# Material for this exercise

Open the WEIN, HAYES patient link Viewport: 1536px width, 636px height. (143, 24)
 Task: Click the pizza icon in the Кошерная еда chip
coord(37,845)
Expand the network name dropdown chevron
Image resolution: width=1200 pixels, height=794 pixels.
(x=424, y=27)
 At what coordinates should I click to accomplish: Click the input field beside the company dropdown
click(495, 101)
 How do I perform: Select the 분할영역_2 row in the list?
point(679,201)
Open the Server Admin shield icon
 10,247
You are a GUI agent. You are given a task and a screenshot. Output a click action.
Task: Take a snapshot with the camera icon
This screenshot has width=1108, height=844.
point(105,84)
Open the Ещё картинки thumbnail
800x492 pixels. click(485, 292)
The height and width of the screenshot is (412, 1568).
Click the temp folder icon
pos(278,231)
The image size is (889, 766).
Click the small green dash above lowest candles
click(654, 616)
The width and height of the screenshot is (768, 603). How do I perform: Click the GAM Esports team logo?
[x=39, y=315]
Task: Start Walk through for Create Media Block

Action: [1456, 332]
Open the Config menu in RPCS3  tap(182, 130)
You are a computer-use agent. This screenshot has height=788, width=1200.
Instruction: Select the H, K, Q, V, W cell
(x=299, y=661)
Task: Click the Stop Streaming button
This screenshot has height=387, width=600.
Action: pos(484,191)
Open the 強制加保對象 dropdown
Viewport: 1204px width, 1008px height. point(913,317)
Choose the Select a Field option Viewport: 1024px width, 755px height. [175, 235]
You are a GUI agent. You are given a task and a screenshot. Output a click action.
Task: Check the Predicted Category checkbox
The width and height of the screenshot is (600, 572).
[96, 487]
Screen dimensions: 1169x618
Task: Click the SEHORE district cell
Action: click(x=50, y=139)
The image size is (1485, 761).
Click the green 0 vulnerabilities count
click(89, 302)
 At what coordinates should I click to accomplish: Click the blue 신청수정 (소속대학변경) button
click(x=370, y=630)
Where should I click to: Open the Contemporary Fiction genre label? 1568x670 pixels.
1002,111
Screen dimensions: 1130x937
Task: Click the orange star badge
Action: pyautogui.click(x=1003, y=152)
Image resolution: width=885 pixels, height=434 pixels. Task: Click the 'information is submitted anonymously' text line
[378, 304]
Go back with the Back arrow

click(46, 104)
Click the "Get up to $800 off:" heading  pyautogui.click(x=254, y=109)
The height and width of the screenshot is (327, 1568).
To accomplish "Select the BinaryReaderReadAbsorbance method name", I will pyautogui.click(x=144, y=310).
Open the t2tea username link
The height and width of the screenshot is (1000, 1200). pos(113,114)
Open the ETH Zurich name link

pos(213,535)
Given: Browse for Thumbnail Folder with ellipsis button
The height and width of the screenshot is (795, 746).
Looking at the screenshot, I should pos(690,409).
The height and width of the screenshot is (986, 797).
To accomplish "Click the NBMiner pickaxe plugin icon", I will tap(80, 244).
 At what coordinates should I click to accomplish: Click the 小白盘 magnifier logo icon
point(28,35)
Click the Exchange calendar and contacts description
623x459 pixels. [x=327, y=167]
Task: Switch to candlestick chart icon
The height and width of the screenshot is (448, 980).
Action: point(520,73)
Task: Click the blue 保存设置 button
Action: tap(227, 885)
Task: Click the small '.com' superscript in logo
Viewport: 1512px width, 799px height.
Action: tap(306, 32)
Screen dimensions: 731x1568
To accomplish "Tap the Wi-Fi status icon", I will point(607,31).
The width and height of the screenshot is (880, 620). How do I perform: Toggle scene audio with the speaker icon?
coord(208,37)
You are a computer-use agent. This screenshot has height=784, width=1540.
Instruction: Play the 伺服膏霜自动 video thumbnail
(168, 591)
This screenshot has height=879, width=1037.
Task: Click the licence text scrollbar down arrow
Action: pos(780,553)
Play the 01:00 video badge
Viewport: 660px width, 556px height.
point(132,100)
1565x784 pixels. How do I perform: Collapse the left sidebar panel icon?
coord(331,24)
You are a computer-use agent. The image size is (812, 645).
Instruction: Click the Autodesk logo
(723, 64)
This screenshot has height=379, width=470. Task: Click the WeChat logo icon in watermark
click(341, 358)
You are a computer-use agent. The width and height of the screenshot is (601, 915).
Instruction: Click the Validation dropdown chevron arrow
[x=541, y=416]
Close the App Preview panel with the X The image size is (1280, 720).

# What you will do
Start from the line that holds "has height=784, width=1540." and print each line to the end of the records exactly, leaving out everything before it.

# Result of this exercise
You are a computer-use agent. This screenshot has height=784, width=1540.
Instruction: Play the 伺服膏霜自动 video thumbnail
(168, 591)
This screenshot has height=879, width=1037.
Task: Click the licence text scrollbar down arrow
Action: pos(780,553)
Play the 01:00 video badge
Viewport: 660px width, 556px height.
point(132,100)
1565x784 pixels. How do I perform: Collapse the left sidebar panel icon?
coord(331,24)
You are a computer-use agent. The image size is (812, 645).
Instruction: Click the Autodesk logo
(723, 64)
This screenshot has height=379, width=470. Task: Click the WeChat logo icon in watermark
click(341, 358)
You are a computer-use agent. The width and height of the screenshot is (601, 915).
Instruction: Click the Validation dropdown chevron arrow
[x=541, y=416]
Close the App Preview panel with the X The image size is (1280, 720).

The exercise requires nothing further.